Written exercise 1 >> In the excerpt on handling an argument, translate the sentence "You cannot both win in a boxing match but you can both win in a negotiation." into Spanish.
Written exercise 2 >> Continue the excerpt on handling an argument from where it stops.

Excerpt to read >>
----

Look for a win-win. Be open-minded to a compromise position that accommodates your main points and some of your opponent’s. You cannot both win in a boxing match but you can both win in a negotiation.
Don't do these!
Don't Get personal. Don't launch direct attacks on your opponent’s lifestyle, integrity or honesty. Those should be avoided, if at all possible, since they don't do anything to aid you; it will just make things worse. Attack the issue not the person. If the other party attacks you, then you can be bigger than them by saying, "I am surprised you're making personal attacks like that. It would be better if we stuck to the main issue here rather than smearing people."
Don't Get distracted. Your opponent may try to throw you off the scent by introducing new and extraneous themes. Stay firm and grounded. Don't lose sight of what you're actually talking about. You can say something like, ‘That is an entirely different topic which I am glad to discuss at another time. For the moment, however, let’s deal with the major issue at hand."

----

Dataset excerpt >>
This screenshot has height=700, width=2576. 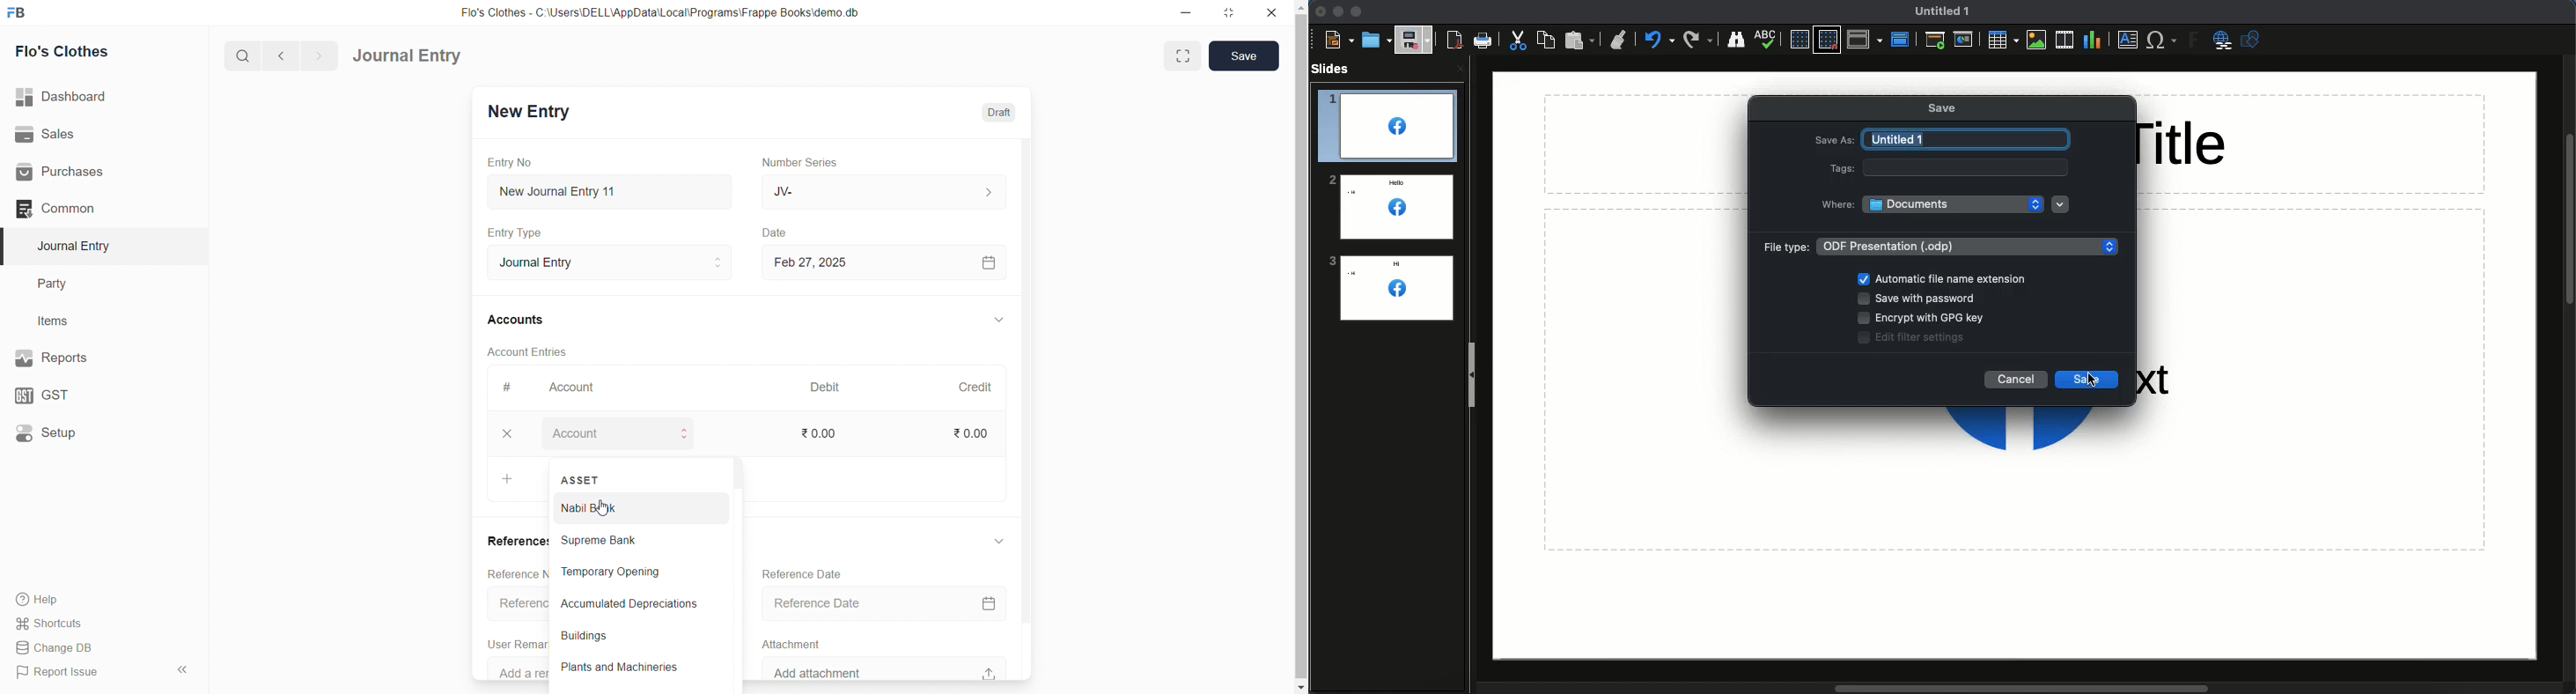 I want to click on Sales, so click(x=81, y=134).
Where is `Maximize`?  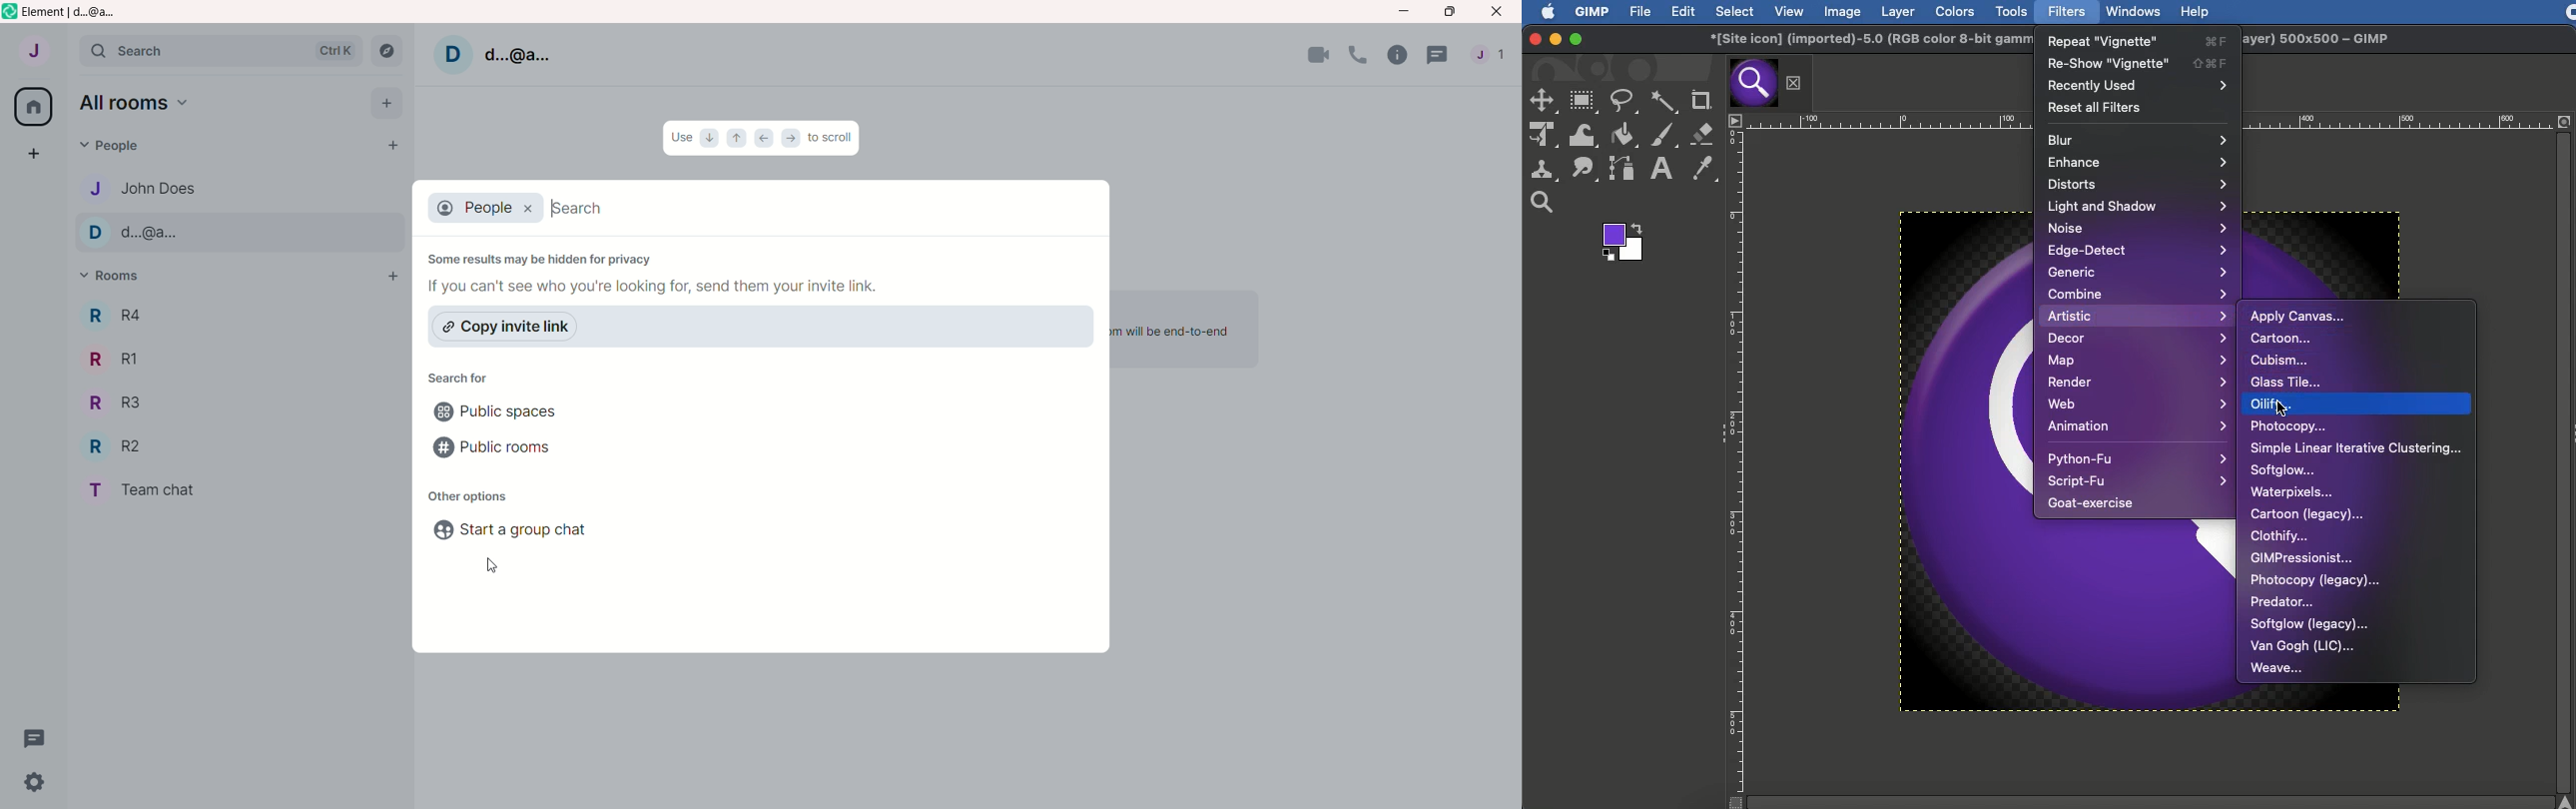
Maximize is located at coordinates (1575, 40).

----

Result 1 >> No pueden ganar los dos en un combate de boxeo, pero sí pueden ganar los dos en una negociación.

Result 2 >>
Don't Water down your strong arguments with weak ones. If you have three strong points and two weaker ones, then it is probably best to just focus on the strong ones. Make your points convincingly and ask for agreement. If you carry on and use the weaker arguments then your rival can rebut them and make your overall case look weaker.
Here are some crafty ways to further help you to winning an argument!
Use Zestful One-Liners!
That begs the question.
That's beside the point.
You’re getting defensive.
That's comparing apples and oranges.
If your opponent doesn't let up, try saying, “You know, I’ve never really thought of it that way. Can you explain it to me a little more?”
This can be very effective because:
1. You can’t argue with someone who doesn’t argue back.
The moment you ask someone to clarify, and then let them talk, you are actually taking away their ability to argue with you. If their argument is weak, they won't be able to really respond in detail. The wind will be let out of their sails.
2. Our need for attention!
One of the biggest reasons arguments get so out of hand is because each person is trying to be heard OVER the other person. People start talking at each other instead of with each other. When your opponent starts to feel like they're being heard, they will calm down. If you stay calm, they will no longer feel like they have to yell to get their point across.
3. You will look strong and in control.
Weak and scared people always seek to defend themselves, while strong, confident people seek feedback and criticism in order to improve. Whether it’s just the two of you, or a group of people watching, you will look cool and collected.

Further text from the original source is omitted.